**Supplied entries**:
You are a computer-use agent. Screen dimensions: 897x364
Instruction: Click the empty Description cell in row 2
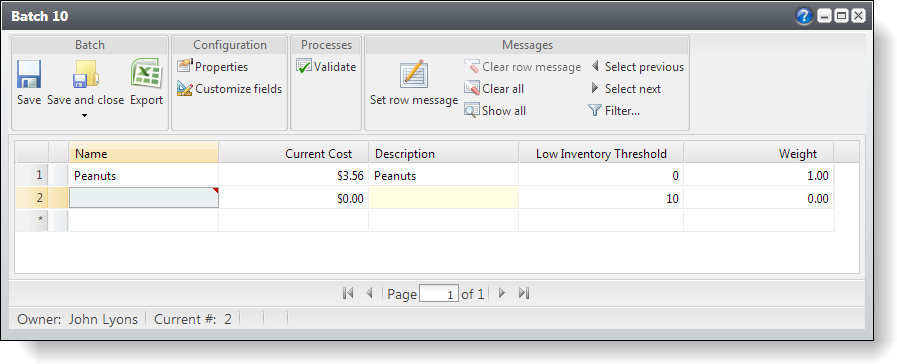[x=443, y=199]
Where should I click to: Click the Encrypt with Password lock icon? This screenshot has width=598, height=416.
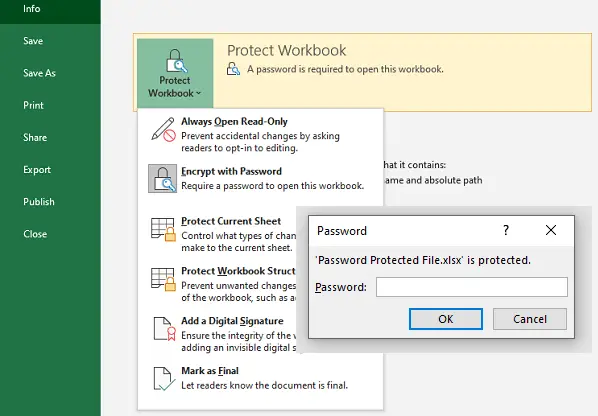pyautogui.click(x=162, y=178)
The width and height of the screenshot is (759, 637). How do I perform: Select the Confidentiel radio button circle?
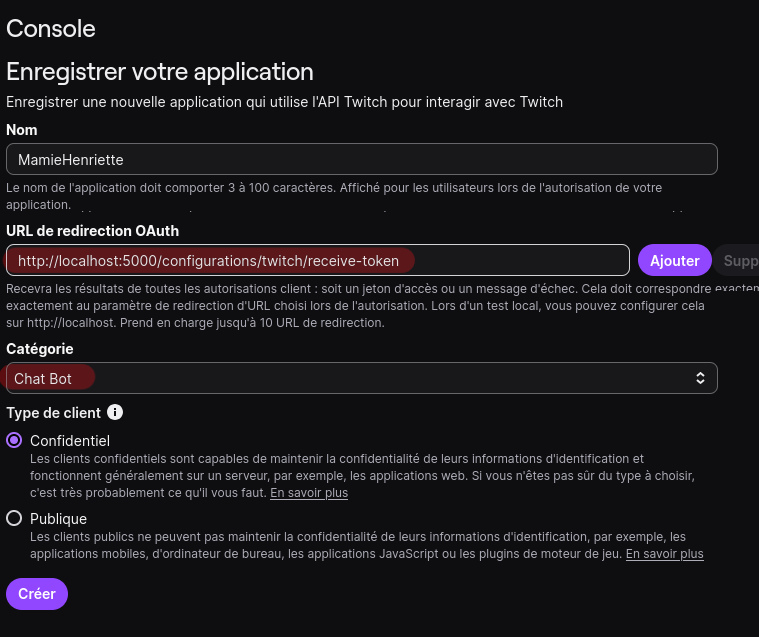coord(14,440)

**Written instruction**: Copy the records above word for word, leaving out the pictures.

**Task solution**:
You are a computer-use agent. Screen dimensions: 897x364
Instruction: Click the empty Description cell in row 2
[x=443, y=199]
Where should I click to: Click the Encrypt with Password lock icon? This screenshot has width=598, height=416.
pyautogui.click(x=162, y=178)
The width and height of the screenshot is (759, 637). How do I perform: Select the Confidentiel radio button circle?
coord(14,440)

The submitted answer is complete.